With internal coaches, a problem can occur when determining who fits the profile. “Companies mistakenly make everyone who holds the title of manager coaches,” says Creswell. “To be successful, coaches have to have the blood type of a coach—people who are excellent listeners, good at identifying strengths in others [and] can motivate others to find answers.”
A 1999 survey by the ICF and Linkage Inc. on corporate coaching found that one of the biggest problems with coaching is that companies don’t know how to measure its effectiveness. “Ask [the coach] for quantitative and measurable results,” recommends Niemela. Many coaches use pre- and post-360 degree evaluations to measure results.

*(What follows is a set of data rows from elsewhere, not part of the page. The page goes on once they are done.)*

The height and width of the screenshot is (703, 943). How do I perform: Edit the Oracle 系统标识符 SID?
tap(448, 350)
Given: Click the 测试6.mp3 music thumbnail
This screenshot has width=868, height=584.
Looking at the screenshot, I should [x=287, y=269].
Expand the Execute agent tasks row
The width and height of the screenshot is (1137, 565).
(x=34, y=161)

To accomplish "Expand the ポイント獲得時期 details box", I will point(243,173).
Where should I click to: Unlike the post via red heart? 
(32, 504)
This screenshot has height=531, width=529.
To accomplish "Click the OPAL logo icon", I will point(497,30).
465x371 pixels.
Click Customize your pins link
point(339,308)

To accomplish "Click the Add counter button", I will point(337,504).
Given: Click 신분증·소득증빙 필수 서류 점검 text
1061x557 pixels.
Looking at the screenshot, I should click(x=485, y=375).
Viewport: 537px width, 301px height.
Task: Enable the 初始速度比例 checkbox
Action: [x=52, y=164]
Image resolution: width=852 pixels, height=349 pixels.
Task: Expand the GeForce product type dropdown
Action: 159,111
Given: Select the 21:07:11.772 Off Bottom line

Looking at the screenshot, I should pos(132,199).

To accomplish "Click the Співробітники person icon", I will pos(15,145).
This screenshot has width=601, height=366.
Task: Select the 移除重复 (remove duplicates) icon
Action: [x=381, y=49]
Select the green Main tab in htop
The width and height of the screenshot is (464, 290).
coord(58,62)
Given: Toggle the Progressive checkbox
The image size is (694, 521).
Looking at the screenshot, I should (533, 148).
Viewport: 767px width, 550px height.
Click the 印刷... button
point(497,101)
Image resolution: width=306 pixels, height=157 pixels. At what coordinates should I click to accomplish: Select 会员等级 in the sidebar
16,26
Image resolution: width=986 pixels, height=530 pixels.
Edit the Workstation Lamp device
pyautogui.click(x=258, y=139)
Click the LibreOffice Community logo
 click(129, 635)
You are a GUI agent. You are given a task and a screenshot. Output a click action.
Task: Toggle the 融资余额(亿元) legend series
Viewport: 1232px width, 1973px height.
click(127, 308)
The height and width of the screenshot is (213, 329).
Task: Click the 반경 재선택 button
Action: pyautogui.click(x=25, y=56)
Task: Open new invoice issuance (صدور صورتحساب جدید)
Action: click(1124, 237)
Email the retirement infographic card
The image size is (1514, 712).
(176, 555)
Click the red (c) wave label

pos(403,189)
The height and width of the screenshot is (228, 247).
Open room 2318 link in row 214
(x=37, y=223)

Lastly, a common pitfall is to become dependent on your coach. David Bates, director of engineering services at Home Director, has been coached and had his team coached. “It’s easy to get co-dependent on your coach, to think, ‘I need to talk about this.’” Bates says that he started to want to talk about every decision he made with his coach. Then he took on a lot more work. “I didn’t have the time to talk about all the things. I had to coach myself. Now I go to [my coach] when I have big issues I’m stuck on and need some additional perspective.”
Kathryn Tyler is a Wixom, Mich.-based freelance writer and former HR generalist and trainer.